Now i want to add a salary column into the Pitching data frame, but just for the ones which matches (same players, same date). I want to code something like
If players name (from salary dataframe) = players name (from pitching data frame) and year (from salary data frame) = year (from pitching data frame) then insert Salary in pitching data frame, otherwise write N/A
And then in this way, i can remove the rows with N/A’s and have a cleen sheet with the data I want, maybe a bit less observations but a complete one.
I tried something like:
full_join(Salaries,Pitching, by="salary") %>%
mutate(condition = (Salaries$playerID == Pitching$playerID & Salaries$yearID = Pitching$yearID))
CombineDf <- merge(y=Salaries, y=Pitching, by=Pitching$playerID)
joined = cbind(Salaries[match(names(Pitching), Salaries$playerID),], Pitching)
Pitching$Salary <- ifelse(Salaries$playerID >= Pitching$playerID & Salaries$yearID >= Pitching$yearID, Salaries$salary, "N/A")
But sadly nothing did work properly.

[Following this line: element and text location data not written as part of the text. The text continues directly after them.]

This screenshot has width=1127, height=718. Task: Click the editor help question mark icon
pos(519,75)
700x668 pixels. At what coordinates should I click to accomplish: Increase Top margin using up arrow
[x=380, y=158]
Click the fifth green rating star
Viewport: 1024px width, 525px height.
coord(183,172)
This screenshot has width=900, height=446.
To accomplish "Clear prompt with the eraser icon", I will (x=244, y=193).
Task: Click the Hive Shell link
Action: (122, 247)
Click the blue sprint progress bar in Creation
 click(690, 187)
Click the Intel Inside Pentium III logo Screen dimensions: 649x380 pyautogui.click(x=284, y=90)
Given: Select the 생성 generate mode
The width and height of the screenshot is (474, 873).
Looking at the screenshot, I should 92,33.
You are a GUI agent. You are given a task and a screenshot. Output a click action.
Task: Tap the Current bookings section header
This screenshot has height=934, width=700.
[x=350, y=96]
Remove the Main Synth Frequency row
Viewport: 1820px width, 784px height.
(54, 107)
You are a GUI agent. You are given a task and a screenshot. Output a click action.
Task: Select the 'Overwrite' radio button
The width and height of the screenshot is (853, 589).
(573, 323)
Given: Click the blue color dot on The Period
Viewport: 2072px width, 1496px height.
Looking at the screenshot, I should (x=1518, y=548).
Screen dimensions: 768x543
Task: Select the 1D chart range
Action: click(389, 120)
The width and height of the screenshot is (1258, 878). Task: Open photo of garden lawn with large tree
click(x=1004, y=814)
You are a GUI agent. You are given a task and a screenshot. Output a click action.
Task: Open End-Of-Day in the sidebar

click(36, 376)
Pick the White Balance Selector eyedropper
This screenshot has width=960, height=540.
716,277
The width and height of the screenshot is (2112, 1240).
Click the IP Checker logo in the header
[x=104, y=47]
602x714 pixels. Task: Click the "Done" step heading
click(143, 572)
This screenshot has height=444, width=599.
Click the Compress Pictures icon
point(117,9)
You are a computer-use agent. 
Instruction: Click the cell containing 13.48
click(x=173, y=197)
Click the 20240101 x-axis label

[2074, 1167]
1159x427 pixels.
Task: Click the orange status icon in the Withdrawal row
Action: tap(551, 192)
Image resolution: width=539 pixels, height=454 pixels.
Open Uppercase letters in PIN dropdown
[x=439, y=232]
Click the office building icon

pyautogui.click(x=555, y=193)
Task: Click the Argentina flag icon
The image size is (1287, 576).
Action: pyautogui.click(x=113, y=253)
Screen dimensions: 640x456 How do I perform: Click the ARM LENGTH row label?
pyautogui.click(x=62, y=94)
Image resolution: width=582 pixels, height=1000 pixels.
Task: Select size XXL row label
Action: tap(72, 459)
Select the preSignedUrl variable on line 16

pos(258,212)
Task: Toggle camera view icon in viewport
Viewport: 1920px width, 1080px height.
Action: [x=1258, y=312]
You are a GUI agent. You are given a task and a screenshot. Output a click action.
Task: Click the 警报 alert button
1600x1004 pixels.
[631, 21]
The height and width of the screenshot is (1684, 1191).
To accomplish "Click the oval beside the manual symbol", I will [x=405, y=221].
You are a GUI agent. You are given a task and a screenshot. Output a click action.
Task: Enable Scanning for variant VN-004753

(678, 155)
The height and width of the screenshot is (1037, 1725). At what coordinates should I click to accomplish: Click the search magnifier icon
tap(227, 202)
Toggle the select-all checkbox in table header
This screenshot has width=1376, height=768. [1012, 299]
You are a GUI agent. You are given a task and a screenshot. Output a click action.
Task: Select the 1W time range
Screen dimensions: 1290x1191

I would be really glad if you help me solve this problem.
Many thanks
Simply run a ?merge
keeping all x rows (i.e., left join) where unmatched y columns are filled with NA:
combine_df <- merge(x=Pitching, y=Salaries, by=c("playerID", "yearID"), all.x=TRUE)
And since you will remove NA
Salary rows afterwards, run a merge
with full match between both dataframes (i.e. inner join) with no explicit all.x
optional argument.
Alternatively with left_join in dplyr
:
combine_df <- left_join(x=Pitching, y=Salaries, by = c("playerID", "yearID"))
Same reason above to run inner_join
for complete match between both sets by id fields.